▶ [ACTIVITY] The entries are to be given back verbatim; no picture is to be copied.

● ● ●

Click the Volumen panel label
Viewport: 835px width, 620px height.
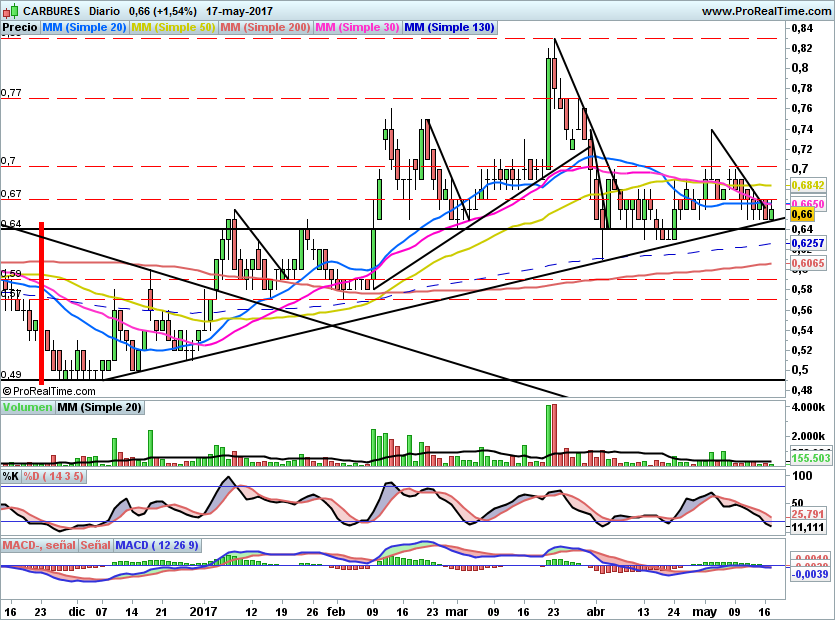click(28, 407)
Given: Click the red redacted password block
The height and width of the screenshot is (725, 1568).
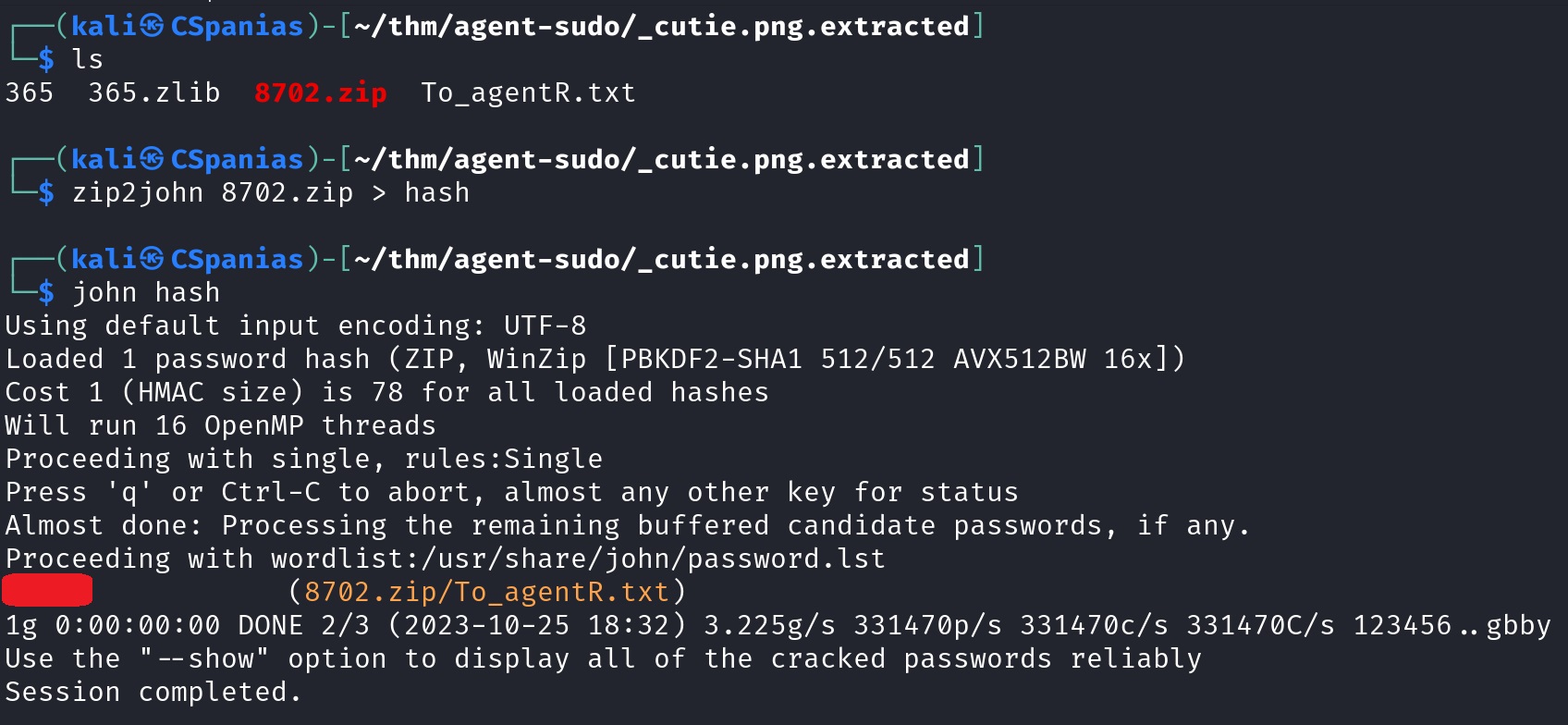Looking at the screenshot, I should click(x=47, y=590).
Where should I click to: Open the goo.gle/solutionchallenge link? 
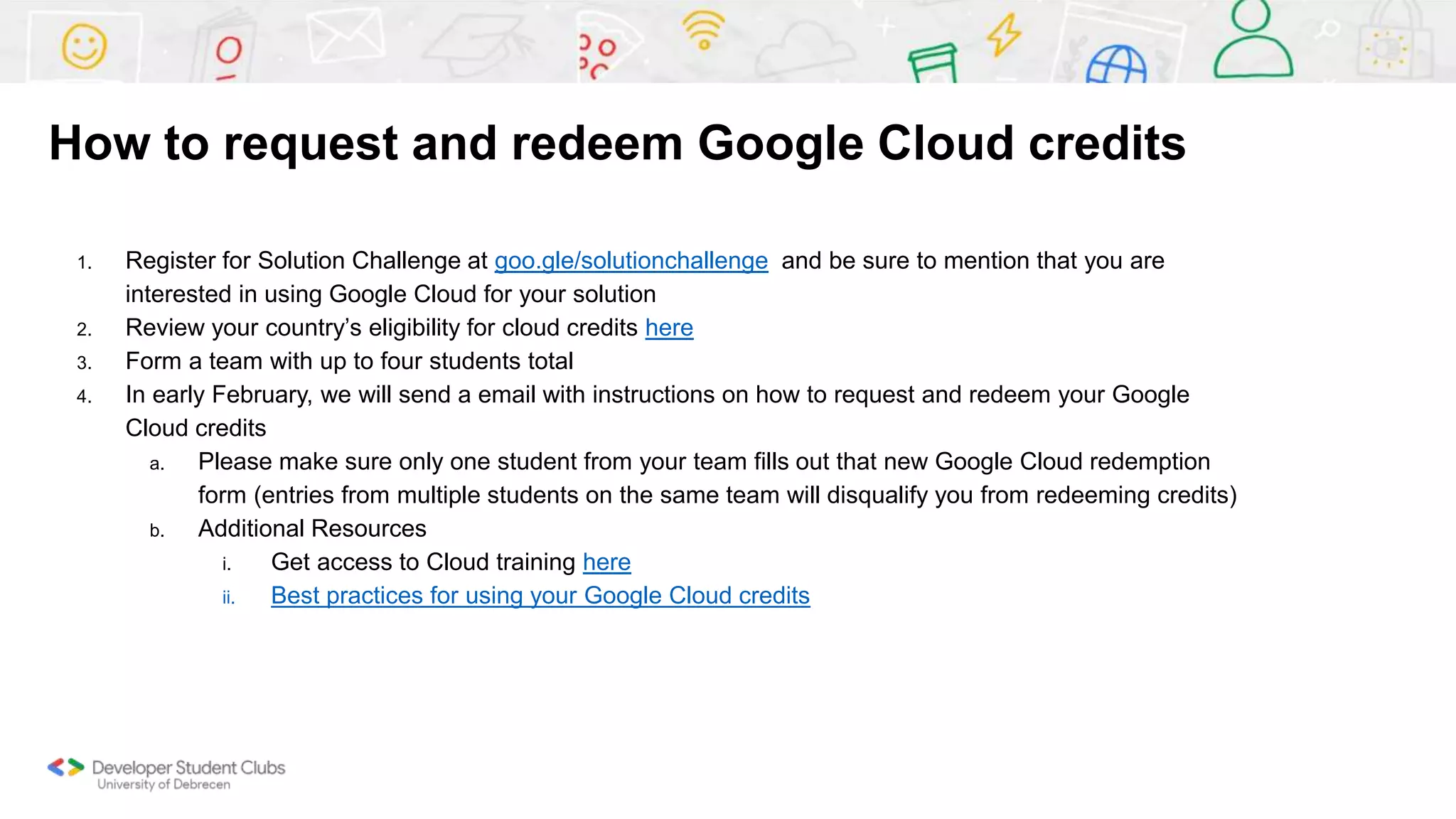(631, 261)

● ● ●

▶ [OUTPUT OF THE TASK]
Click the Volumen panel label
Viewport: 835px width, 620px height.
click(28, 407)
Given: Click the red redacted password block
The height and width of the screenshot is (725, 1568).
Looking at the screenshot, I should click(x=47, y=590).
Where should I click to: Open the goo.gle/solutionchallenge link? 
(631, 261)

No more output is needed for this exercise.